Many people believe that the King James Version is "God's preserved word in English", or "verbally and plenarily inspired of God", or some similar formulation. Thus the Doctrinal Statement of the Emmanuel Baptist Theological Seminary says: "We believe that the Hebrew and Greek manuscripts which underlie the King James Version (the Masoretic text of the Old Testament and the Textus Receptus of the New Testament) are the preserved words of God. Furthermore, we believe that the King James Version of the Bible is God's preserved word in English and therefore, it shall be the official and only translation of the Holy Scriptures used by this Church and all of its ministries." And the Sword of the Lord's listing of What We Believe asserts that "We believe the Bible, the Scriptures of the Old Testament and the New Testament, preserved for us in the Masoretic text (Old Testament) Textus Receptus (New Testament) and in the King James Bible, is verbally and plenarily inspired of God. It is the inspired, inerrant, infallible, and altogether authentic, accurate and authoritative Word of God, therefore the supreme and final authority in all things." (See this compilation for more examples.)

As Ben Zimmer recently observed, singular they "is old hat and hardly worth remarking on". But in defiance of authoritative scholarship and everyday usage, some pockets of stubborn prescriptivist resistance remain, and it's a comfort to know that we can count on the Sword of the Lord to help mop them up.

[Hat tip: Steg]

[Update -- Coby Lubliner writes:

The use of singular "they" in the KJV is the Jews' fault, since the original has "u-s'qaltam [and thou shalt stone them] ... va-metu [and they shall die]". More modern versions try to weasel around it. The New International Version has "and stone that person to death"; the New Living Translation uses (horrors!) the passive: "then that man or woman must be taken to the gates of the town and stoned to death"; the English Standard Version: "you shall stone that man or woman to death with stones"; the New King James Version: "shall stone to death that man or woman with stones"; theNew Life Version: "and kill the man or woman with stones"; and so on. (I used www.biblegateway.com.) Where does that "stone to death with stones" come from, anyway?

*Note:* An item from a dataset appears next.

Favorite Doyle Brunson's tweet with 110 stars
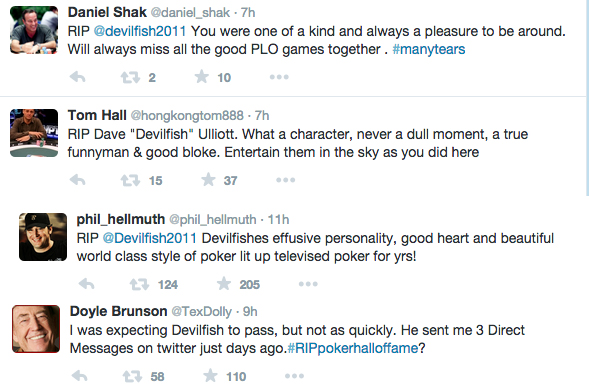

Well, it's the preserved words, like they said. Deal with it, ye prescriptivists.]

[Update #2 -- Wayne Leman has more at Better Bibles Blog.]

[Update #3 -- Adam Booth writes:

In your update, Coby Lubliner asked, "Where does that 'stone to death with stones' come from, anyway?" The answer is: Greek. I'm pretty sure (that scholars have settled that) the KJV translation of the Hebrew scriptures was done not from the Hebrew text at all, but mainly from the Greek LXX (with some support from Jerome's Latin and earlier English translations). The LXX rendering of the verse can be found here:

http://bibledatabase.net/html/septuagint/05_017.htm

and has, literally, "you (sing.) stone-throw them with stones (dat.)" (and a plural third person "they shall die").

The plurals here are a little odd; the noun phrase which is meant to serve as subject for "they shall die" is an eta-coordinated noun-phrase, where eta coordinates "the man that" and "the woman that" (in a word-for-word translation, which is a perfectly natural way of saying "that man" and "that woman" in Greek). Eta can function as a coordinator (like "or") as a coordination marker (like "either") in Greek. When singular NPs are coordinated by eta to form a subject, the VP normally takes a singular verb (cf. Matt 18:8 for an example, which shows this and eta playing both its roles).

So, I don't think it's quite clear from this verse alone that the KJV translators were all that into singular 'they' themselves -- they simply translated Greek plurals into English plurals, even when those Greek plurals are a little non-standard.

The Wikipedia article on the King James Version claims that "The Old Testament of the King James Version is translated from the Masoretic Hebrew Text", though I have no idea whether that's true. In this particular case, both the Hebrew and the Greek versions seem to have the same plural pronouns as the KJV English does.

Whatever their textual sources, I prefer to think that Lancelot Andrewes and the First Westminster Company were, if not divinely inspired, at least moved by the spirit of the English language.]